Figure 1. Screenshot of spammed message
Our engineers found a spam sample that mentions Facebook’s purchase of WhatsApp, and also says that a version of WhatsApp is now available for users on Windows and Mac PCs. The message also provides a download link to this version, which is detected as TROJ_BANLOAD.YZV, which is commonly used to download banking malware. (This behavior is the same, whether on PCs or mobile devices.)

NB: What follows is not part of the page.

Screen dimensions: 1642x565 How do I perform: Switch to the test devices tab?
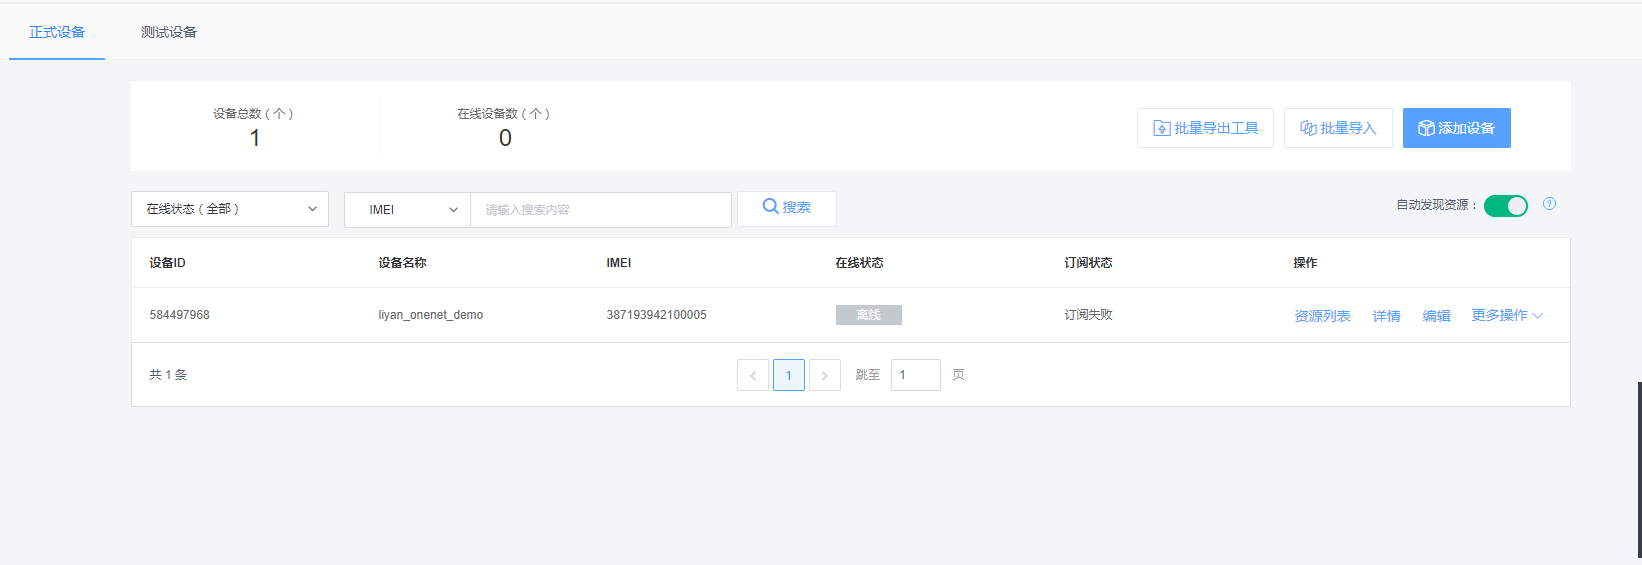point(169,32)
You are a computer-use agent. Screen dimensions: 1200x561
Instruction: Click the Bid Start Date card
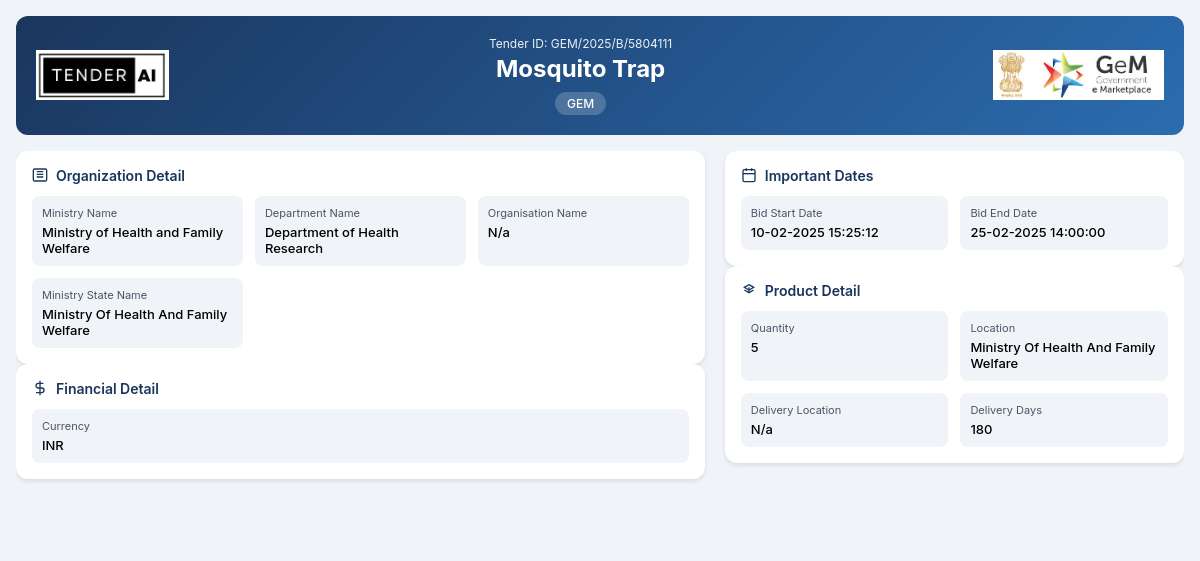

That is the case here; TSPY_BANKER.YZV is downloaded onto the system. This BANKER variant retrieves user names and passwords stored in the system, which poses a security risk for online accounts accessed on the affected system. The use of BANKER malware, coupled with a Portuguese message, indicates that the intended targets are users in Brazil. Feedback from the Smart Protection Network indicates that more than 80 percent of users who have accessed the malicious site do come from Brazil.
Although the volume of this spam run is relatively low, it is currently increasing. One of our spam sources reported that samples of this run accounted for up to 3% of all mail seen by that particular source, which indicates a potential spam outbreak.
We strongly advise users to be careful of this or similar messages; WhatsApp does not currently have a Windows or Mac client, so all messages that claim one exists can be considered scams. Trend Micro protects users from this spam attack via detecting the malicious file and spam, as well as blocking the related web site.
With additional analysis from Mark Manahan.